How is it going?  In terms of project management, communication, requirements.

apw
Thursday, January 15, 2004

Are you also interested in option C)?

I.e., you used to work for them but you now work for us because they outsourced your dept. to us. (a.k.a. "Transitioned", euphemism for "buggered").

Paul Sharples
Thursday, January 15, 2004

option C, sure.....just interested in the other side of the coin as far as this Elseware is concerned...

apw
Thursday, January 15, 2004

The company I work for outsources about 90% of all development; I'm the only actual employee that works on the development work.  To say communication is a problem is the understatement of the year.

Name withheld for obvious reasons
Thursday, January 15, 2004

sorry for the confusion in the subject line.


I'm looking for comments from the point of view of "those who receive work" (outsource-ee) from a company (the outsource-er).

apw
Thursday, January 15, 2004

B). I think we (http://www.iponweb.net) get projects mainly because our customers (the outsource-er) have no (enough) resources. Price maybe matters too but I don't think it is a main deciding factor - usually customers are being more worried about things get done and about quality.

Ilya Martynov
Thursday, January 15, 2004

Working on a project parts of which are subcontracted to Germany, France, Finland and China.

Communication is horrendus, it's hard to motivate our contractors (who admittedly are busy on other projects).

Our customer is probably the biggest problem; changing requirements being the largest pain.

I never want to do this again.


Thursday, January 15, 2004

We've been doing it for close to 7 years now. I'm 50% owner in a small shop with 6 employees. All we do is internal, customized development for our clients' in-house systems. We don't do "shrink-wrap" (a la Joel's FogBugz/Citydesk/whatever). I've got no problems with it and it's made a more than comfortable living for 6 folks for quite a long time now.

==>How is it going?  In terms of project management, communication, requirements.

No different than if I was an employee of my clients. The only difference is a lot more phone/email/travel to various client sites 'cause we're not there in their local cube farm. You do a lot more running around as you've got clients in many locations.

The one thing I want to caution you of is the costs involved in running such a business. In the early days, prior to having employees, when we (partner and I) were solo (no employees) we ran things out of a spare bedroom. Virtually no costs. Now, with employees, an office, and all of the associated costs it costs a fortune to keep the place running. There's 6 of us. We haven't run the numbers for 2003 yet (damn! 2003 taxes are due today !!!) but for the prior year, 2002, it cost us just shy of 40K a *month* to keep the outfit running, and we're pretty much on a shoestring budget (honestly, it's worse than that, we're cheapskates <grin>) . This includes all expenses (payroll being the biggest). To stay viable as a business, we've got to pull in more than that to make it worthwhile for the owners/partners. Thankfully, we've been able to pull it off and things keep getting better.

Sgt. Sausage
Thursday, January 15, 2004

I'm on the other side of the coin -- we've hired help to get a project done.  The good thing is they seem to be fairly competent.  But communication has so far been pretty bad.  Fortunately, I have some influence, and my manager agrees with my concerns, and we are working to improve matters.
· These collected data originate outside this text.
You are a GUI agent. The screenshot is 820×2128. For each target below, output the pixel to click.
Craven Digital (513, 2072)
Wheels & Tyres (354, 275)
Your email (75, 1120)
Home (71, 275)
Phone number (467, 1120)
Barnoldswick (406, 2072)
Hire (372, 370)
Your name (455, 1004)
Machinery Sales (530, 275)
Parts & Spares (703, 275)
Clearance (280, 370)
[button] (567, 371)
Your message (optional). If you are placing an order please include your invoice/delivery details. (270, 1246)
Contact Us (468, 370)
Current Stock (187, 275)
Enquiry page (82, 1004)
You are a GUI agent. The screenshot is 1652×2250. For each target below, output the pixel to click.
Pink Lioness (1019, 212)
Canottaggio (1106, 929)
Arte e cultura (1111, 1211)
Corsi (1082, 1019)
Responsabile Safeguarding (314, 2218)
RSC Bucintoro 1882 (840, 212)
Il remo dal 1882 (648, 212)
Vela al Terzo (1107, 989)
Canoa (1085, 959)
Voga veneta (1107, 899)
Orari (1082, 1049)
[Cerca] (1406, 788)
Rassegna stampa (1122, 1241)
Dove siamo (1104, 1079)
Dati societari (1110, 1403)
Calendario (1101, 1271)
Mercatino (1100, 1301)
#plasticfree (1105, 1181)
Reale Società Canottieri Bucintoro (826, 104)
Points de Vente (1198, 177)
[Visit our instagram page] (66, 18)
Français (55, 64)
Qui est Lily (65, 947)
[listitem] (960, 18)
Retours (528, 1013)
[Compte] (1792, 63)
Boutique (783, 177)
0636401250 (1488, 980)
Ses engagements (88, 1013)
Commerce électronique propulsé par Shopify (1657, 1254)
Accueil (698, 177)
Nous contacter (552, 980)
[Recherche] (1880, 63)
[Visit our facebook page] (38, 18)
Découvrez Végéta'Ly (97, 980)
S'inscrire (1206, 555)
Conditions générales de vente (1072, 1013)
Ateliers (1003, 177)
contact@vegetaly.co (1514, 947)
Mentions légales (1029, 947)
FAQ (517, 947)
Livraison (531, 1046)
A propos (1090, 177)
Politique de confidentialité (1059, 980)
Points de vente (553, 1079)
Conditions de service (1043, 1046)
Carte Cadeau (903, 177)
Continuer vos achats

One of the biggest problems is that many (most?) developers tend not to be very communicative.  They want to sit and code, not talk/email/IM.  Or rather, they'll do it, but only enough to think they know what to do.

It's hard work to establish a culture of communication.  But it can be done.

-Thomas

Thomas
Thursday, January 15, 2004

On Communication:
- for simplification concider a US company is outsourcing work to a Russian dev team -

Is the problem that the US company has inadequate skills (language, customs, culture) to effectively communicate with the Russian team?

Or, is it the other way around? Is it that the Russian's haven't taken the time to learn who they are dealing with in terms of language, customs, culture.

I'm going to go out on a limb and say its generally the fault of the US company for the communcation problems.  Due to the general tendency of the US company to think they are superior to the Russian company.  And that "they should just know" what to do.

apw
Thursday, January 15, 2004

apw,

More likely I'd put blame on Russian dev team. Why? If they are offering offshore programming services they should know how to provide them well. It is *well* known fact that online communications are much harder than person to person and that is often the reason of failures in outsourced projects. So skill to resolve communication problems is *must have* for offshore dev team - it is their part of their work after all.

I've met situations when outsourceer was just not willing to communicate for some reason but it is rare.

P.S. You said "Due to the general tendency of the US company to think they are superior to the Russian company". To be fair I've never met such altitude from our clients.